* What you have to do *
Exactness is required throughout. Return every record once more.

Records supplied Block Start

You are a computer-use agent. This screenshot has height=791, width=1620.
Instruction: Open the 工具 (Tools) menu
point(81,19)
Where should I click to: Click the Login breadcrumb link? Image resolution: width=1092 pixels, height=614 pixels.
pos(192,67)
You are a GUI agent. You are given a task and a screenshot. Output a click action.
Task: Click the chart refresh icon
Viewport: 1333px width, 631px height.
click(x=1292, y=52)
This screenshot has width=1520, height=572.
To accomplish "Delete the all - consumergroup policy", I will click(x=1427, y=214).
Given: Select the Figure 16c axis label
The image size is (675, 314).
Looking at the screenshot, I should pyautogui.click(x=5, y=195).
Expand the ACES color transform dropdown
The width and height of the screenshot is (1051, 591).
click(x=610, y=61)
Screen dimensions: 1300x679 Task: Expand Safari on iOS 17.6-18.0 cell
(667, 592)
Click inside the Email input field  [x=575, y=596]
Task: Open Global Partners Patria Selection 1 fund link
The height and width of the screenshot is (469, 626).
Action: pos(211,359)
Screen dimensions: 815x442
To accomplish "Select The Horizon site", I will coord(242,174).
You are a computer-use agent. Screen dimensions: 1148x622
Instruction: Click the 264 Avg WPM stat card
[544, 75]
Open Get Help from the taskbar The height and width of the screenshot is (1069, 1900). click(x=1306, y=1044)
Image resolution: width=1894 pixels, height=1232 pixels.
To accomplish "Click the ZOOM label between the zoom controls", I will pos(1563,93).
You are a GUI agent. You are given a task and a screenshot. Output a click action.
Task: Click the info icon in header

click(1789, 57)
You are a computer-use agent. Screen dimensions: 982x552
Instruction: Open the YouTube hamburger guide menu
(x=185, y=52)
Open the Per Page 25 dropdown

Records supplied Block End

* Written answer *
You are a computer-use agent. This screenshot has height=791, width=1620.
Instruction: Open the 工具 (Tools) menu
point(81,19)
Where should I click to: Click the Login breadcrumb link? Image resolution: width=1092 pixels, height=614 pixels.
pos(192,67)
You are a GUI agent. You are given a task and a screenshot. Output a click action.
Task: Click the chart refresh icon
Viewport: 1333px width, 631px height.
click(x=1292, y=52)
This screenshot has width=1520, height=572.
To accomplish "Delete the all - consumergroup policy", I will click(x=1427, y=214).
Given: Select the Figure 16c axis label
The image size is (675, 314).
Looking at the screenshot, I should pyautogui.click(x=5, y=195).
Expand the ACES color transform dropdown
The width and height of the screenshot is (1051, 591).
click(x=610, y=61)
Screen dimensions: 1300x679 Task: Expand Safari on iOS 17.6-18.0 cell
(667, 592)
Click inside the Email input field  [x=575, y=596]
Task: Open Global Partners Patria Selection 1 fund link
The height and width of the screenshot is (469, 626).
Action: pos(211,359)
Screen dimensions: 815x442
To accomplish "Select The Horizon site", I will coord(242,174).
You are a computer-use agent. Screen dimensions: 1148x622
Instruction: Click the 264 Avg WPM stat card
[544, 75]
Open Get Help from the taskbar The height and width of the screenshot is (1069, 1900). click(x=1306, y=1044)
Image resolution: width=1894 pixels, height=1232 pixels.
To accomplish "Click the ZOOM label between the zoom controls", I will pos(1563,93).
You are a GUI agent. You are given a task and a screenshot. Output a click action.
Task: Click the info icon in header

click(1789, 57)
You are a computer-use agent. Screen dimensions: 982x552
Instruction: Open the YouTube hamburger guide menu
(x=185, y=52)
Open the Per Page 25 dropdown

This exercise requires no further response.